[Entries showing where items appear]
□ □ □

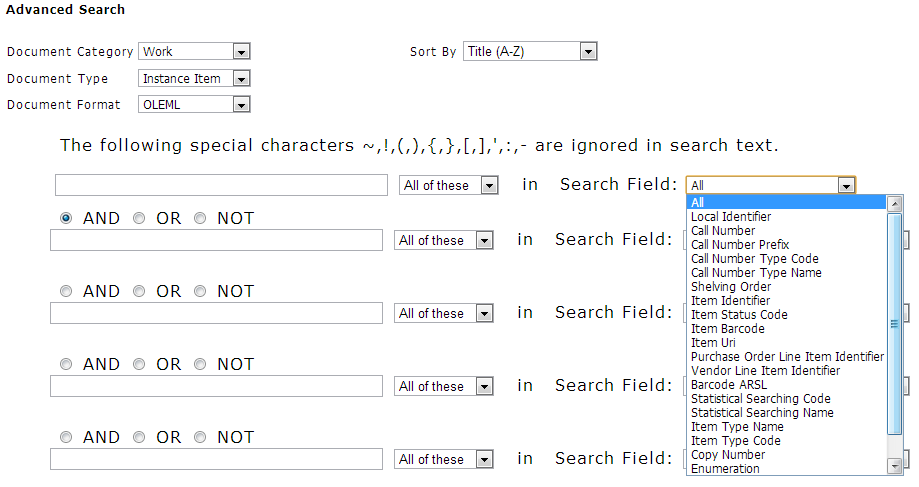Select Local Identifier option
The height and width of the screenshot is (487, 919).
[731, 217]
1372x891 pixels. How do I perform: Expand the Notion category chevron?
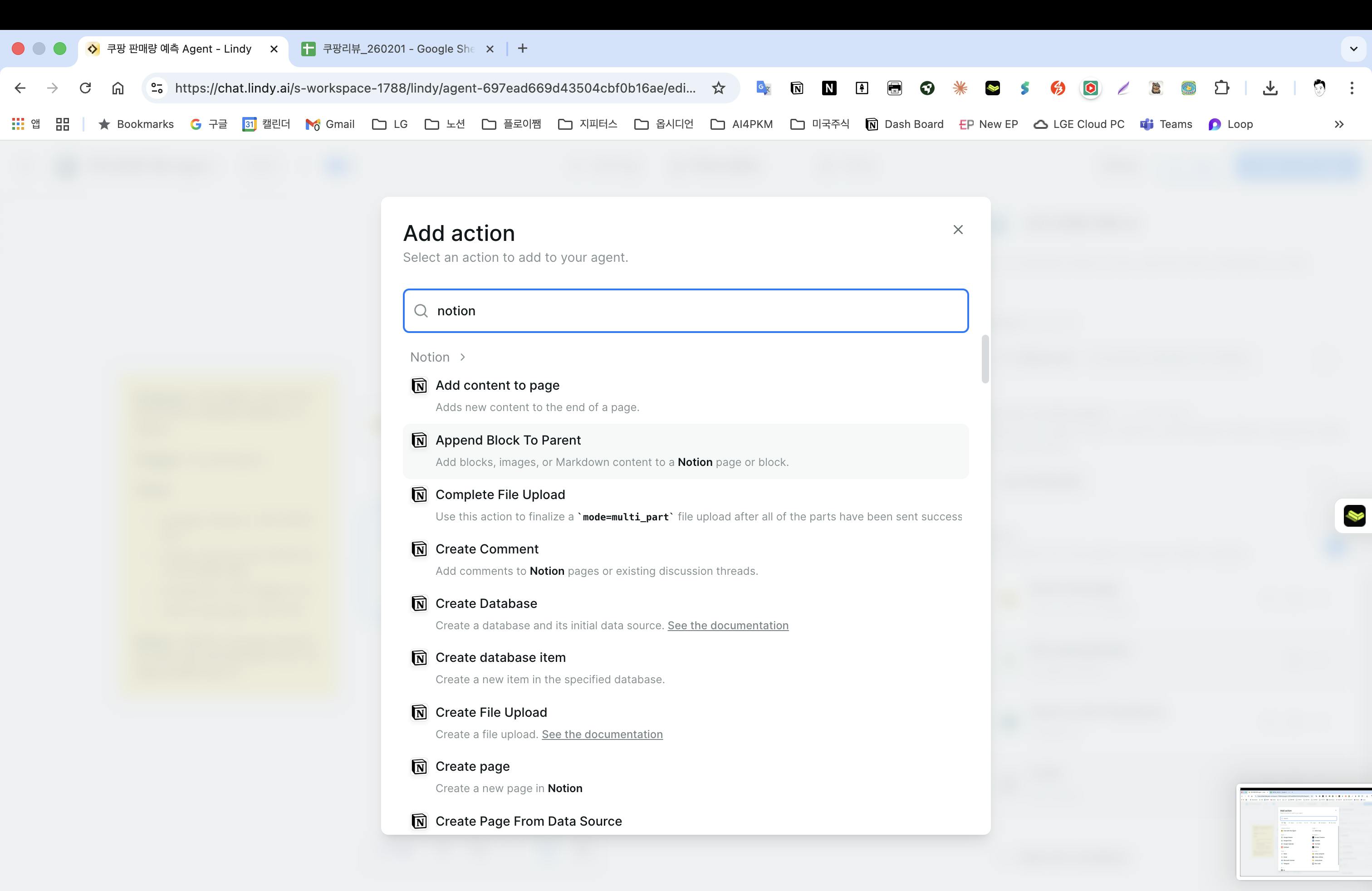(462, 357)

□ □ □

Required task
Copy the records above line for line, without changing anything. Leave the pictures out of your copy.

Solution to this exercise
Select Local Identifier option
The height and width of the screenshot is (487, 919).
[731, 217]
1372x891 pixels. How do I perform: Expand the Notion category chevron?
(462, 357)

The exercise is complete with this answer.